(Beginning of INFORMATION PROVIDED)
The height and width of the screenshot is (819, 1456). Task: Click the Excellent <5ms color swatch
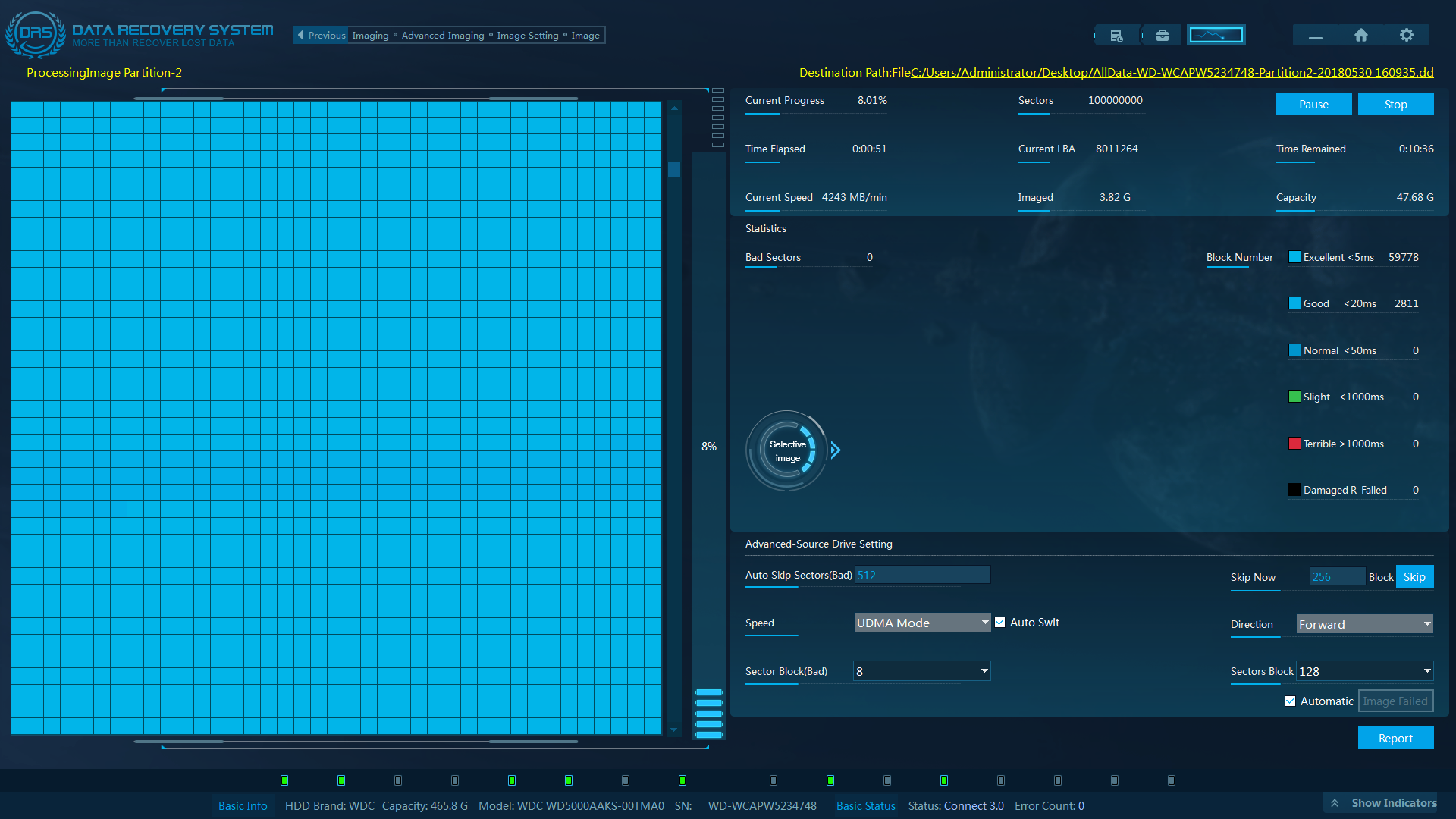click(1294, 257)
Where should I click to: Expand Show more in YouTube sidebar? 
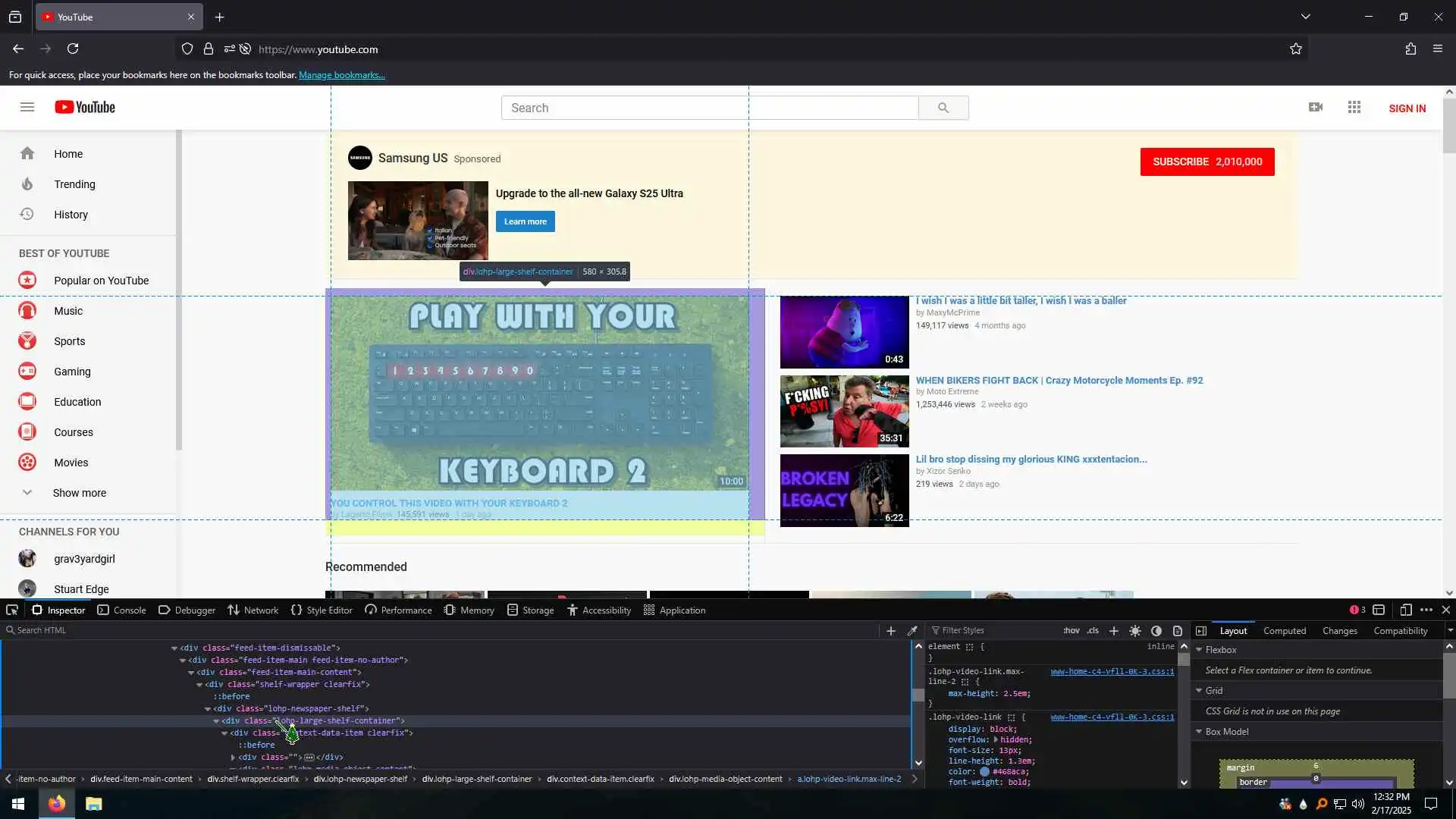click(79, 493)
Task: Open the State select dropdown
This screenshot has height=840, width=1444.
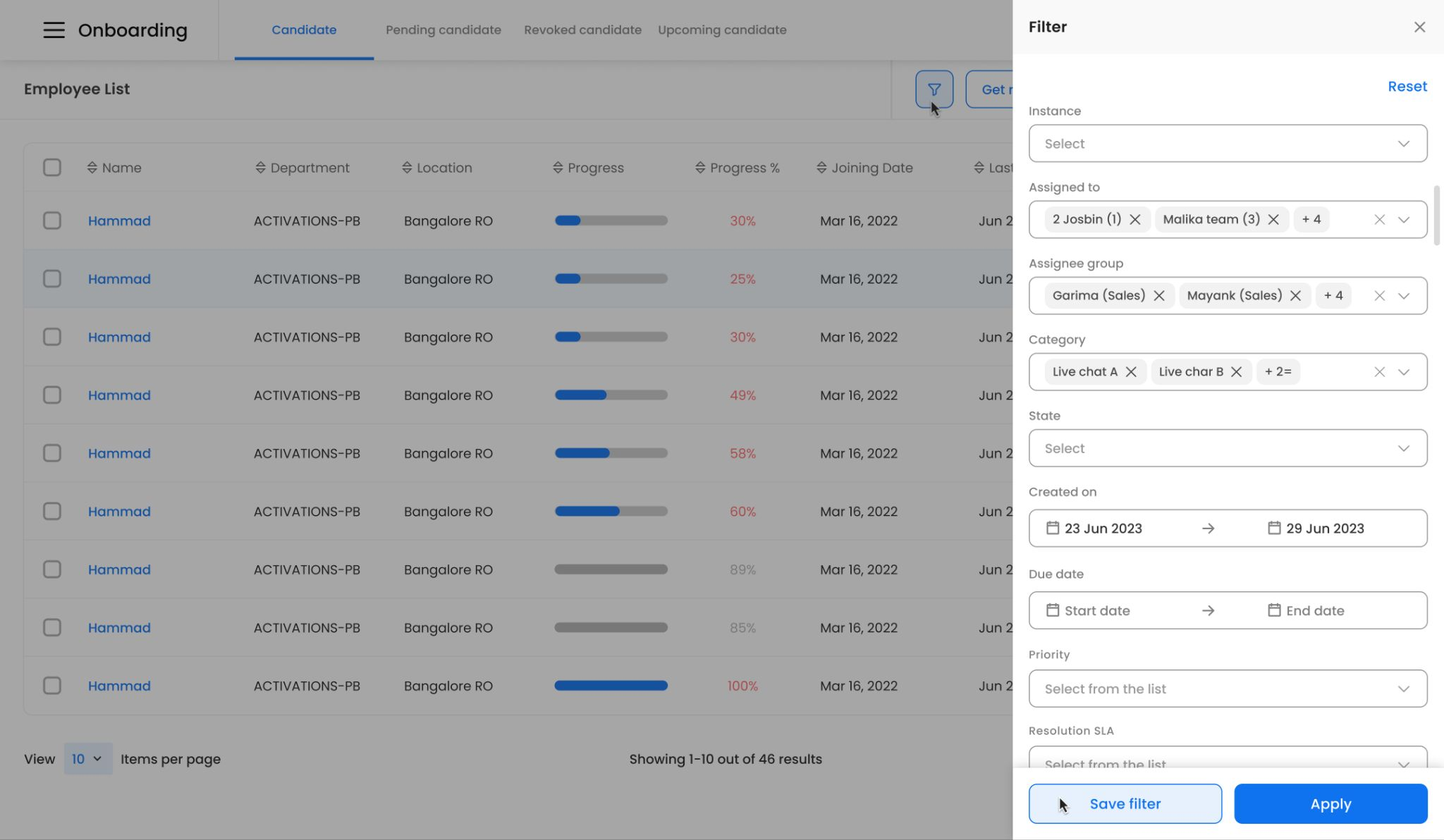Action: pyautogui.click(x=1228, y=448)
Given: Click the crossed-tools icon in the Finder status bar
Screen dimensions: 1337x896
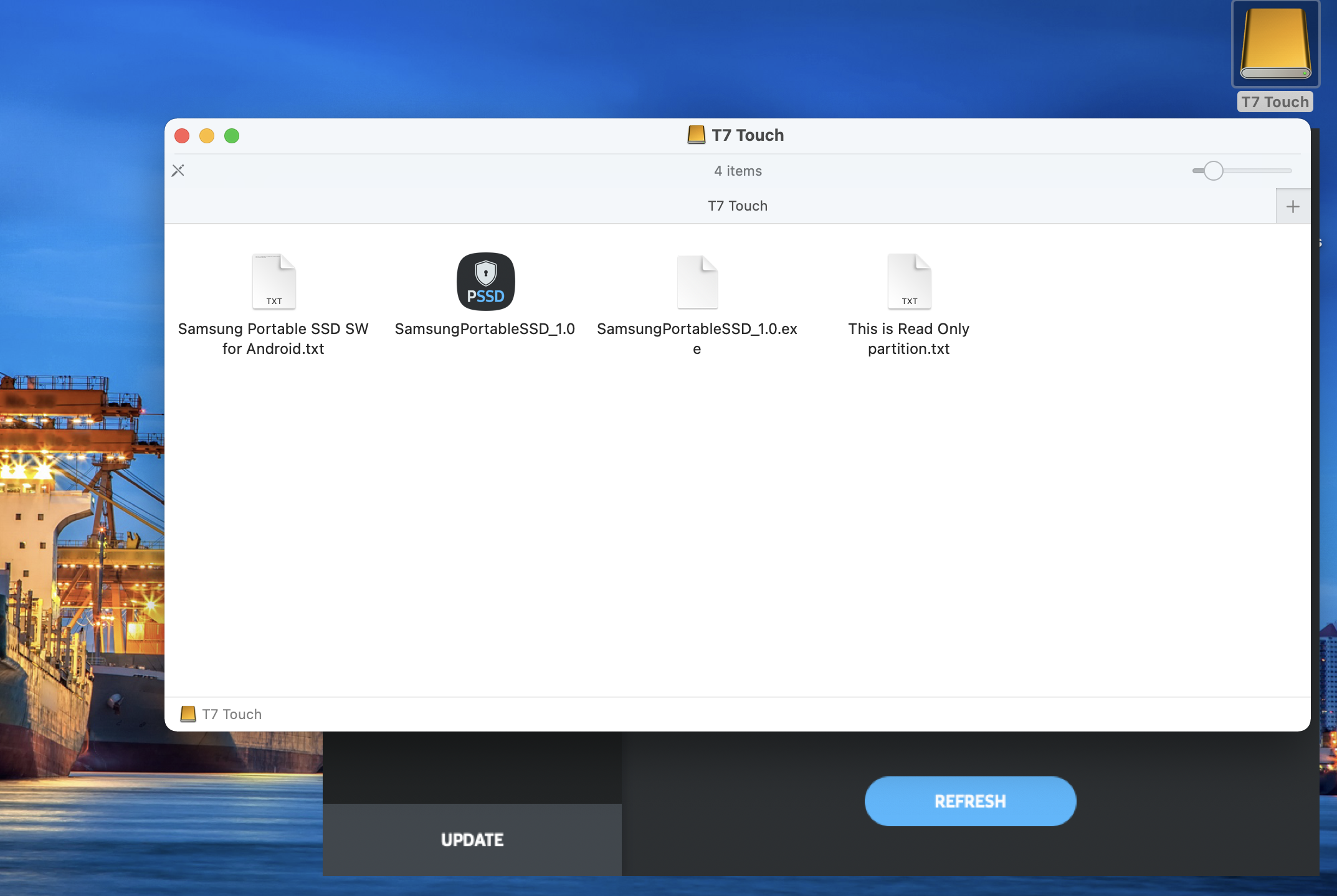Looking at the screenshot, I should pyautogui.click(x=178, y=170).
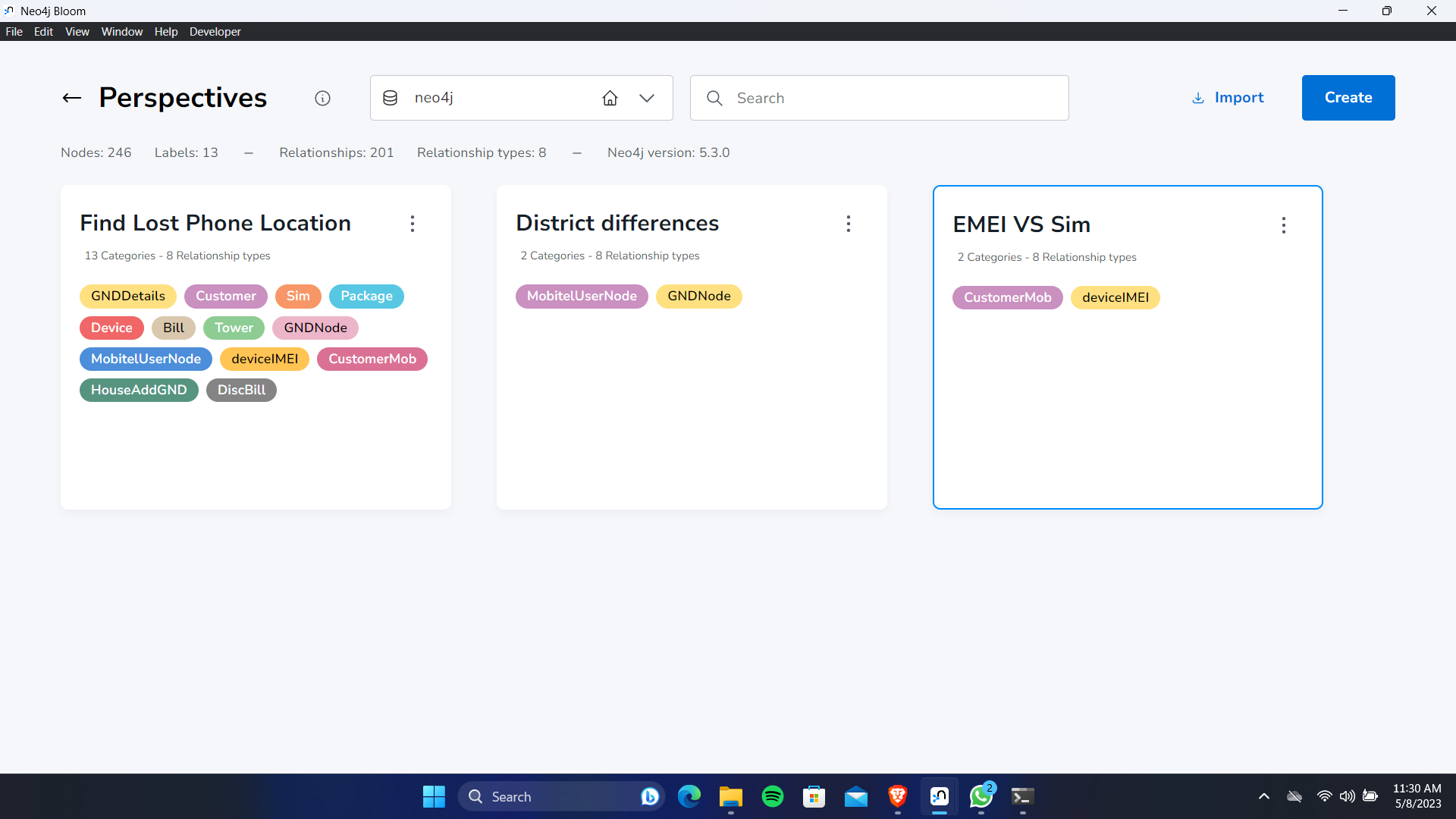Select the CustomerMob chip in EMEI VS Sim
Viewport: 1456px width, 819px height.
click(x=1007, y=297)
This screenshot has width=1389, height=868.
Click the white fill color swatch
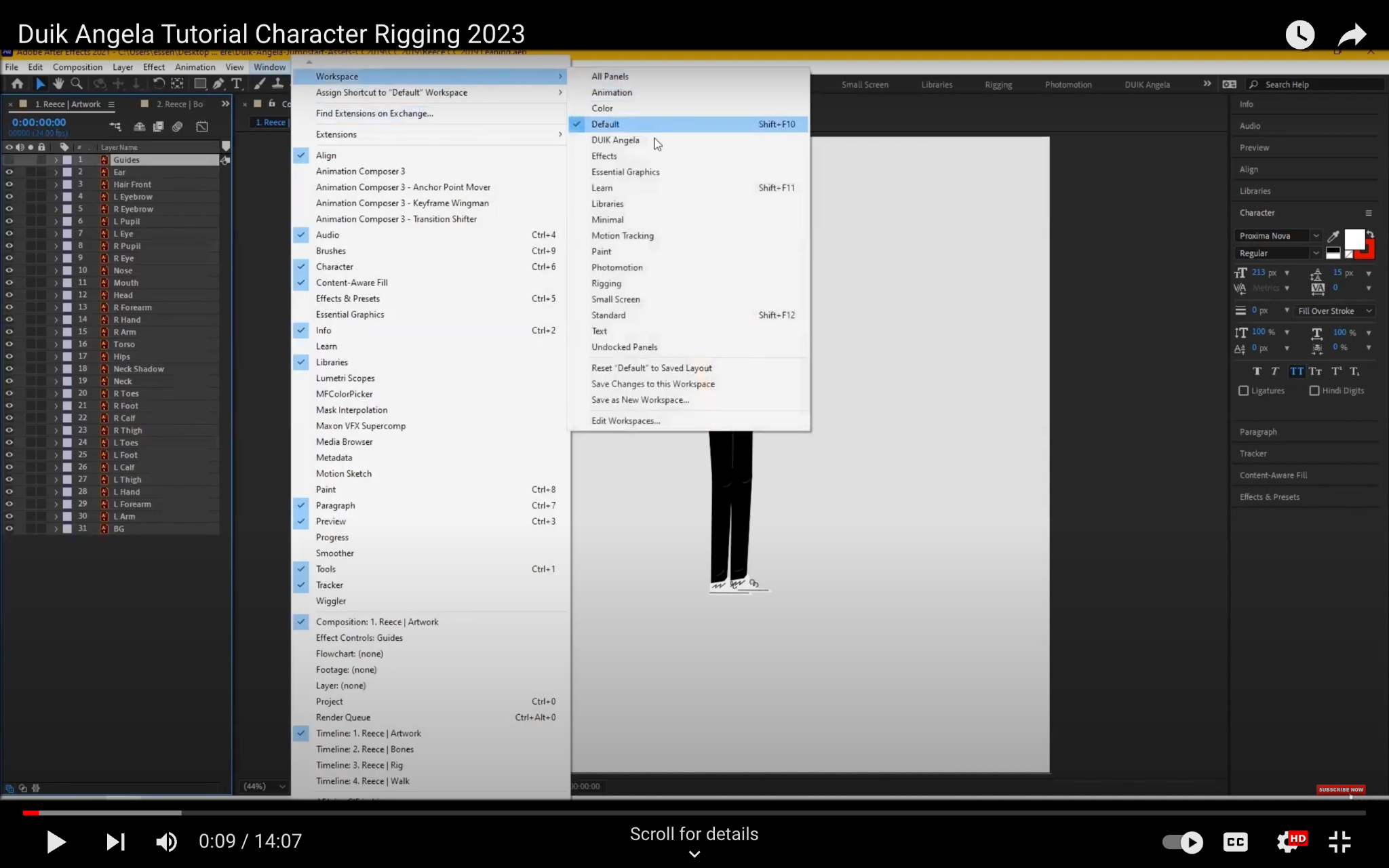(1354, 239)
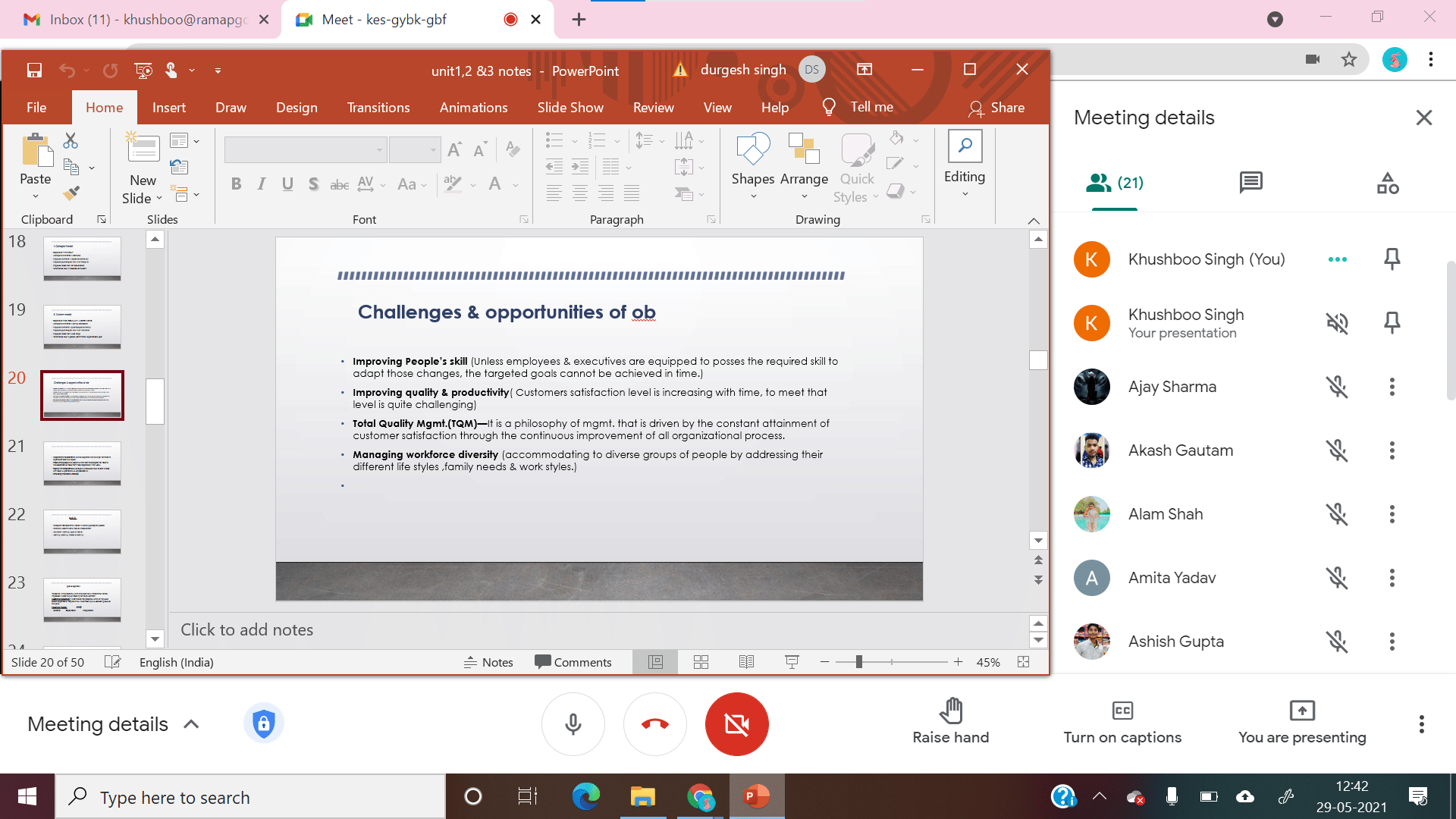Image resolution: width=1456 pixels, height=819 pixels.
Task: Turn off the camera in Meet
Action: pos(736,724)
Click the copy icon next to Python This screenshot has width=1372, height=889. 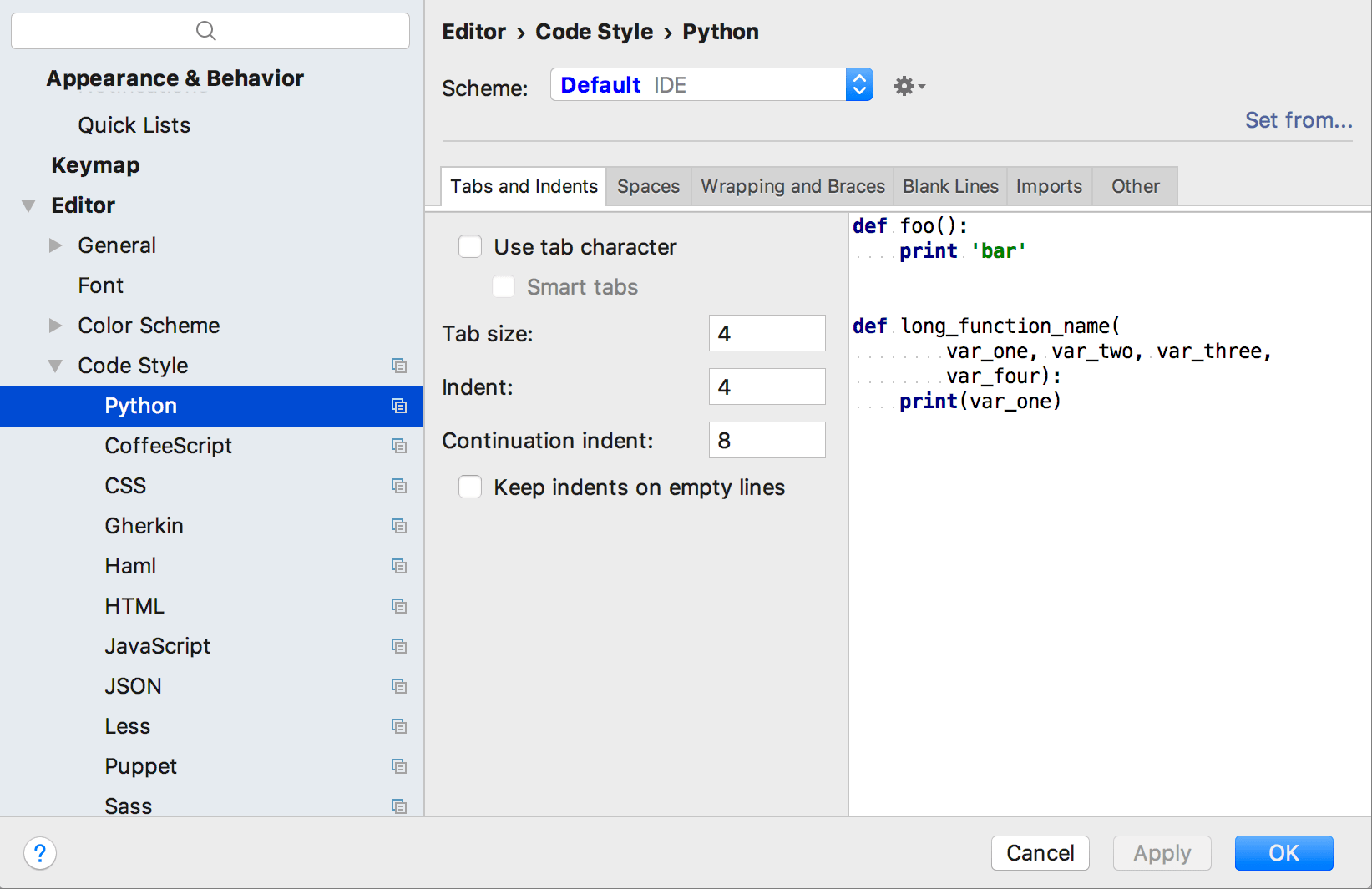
(End of INFORMATION PROVIDED)
YOUR INSTRUCTIONS
The required output is every line of the data above, set down exactly and stripped of pictures.

YOUR RESPONSE
The height and width of the screenshot is (819, 1456). Task: Click the Excellent <5ms color swatch
click(1294, 257)
Where should I click to: Expand Show more in YouTube sidebar? 
click(79, 493)
Task: Open the State select dropdown
This screenshot has height=840, width=1444.
Action: pyautogui.click(x=1228, y=448)
Given: Click the crossed-tools icon in the Finder status bar
Screen dimensions: 1337x896
Looking at the screenshot, I should pyautogui.click(x=178, y=170).
Select the CustomerMob chip in EMEI VS Sim
Viewport: 1456px width, 819px height.
click(x=1007, y=297)
This screenshot has width=1389, height=868.
Click the white fill color swatch
(1354, 239)
Image resolution: width=1456 pixels, height=819 pixels.
Task: Turn off the camera in Meet
Action: pos(736,724)
Click the copy icon next to Python This screenshot has width=1372, height=889. 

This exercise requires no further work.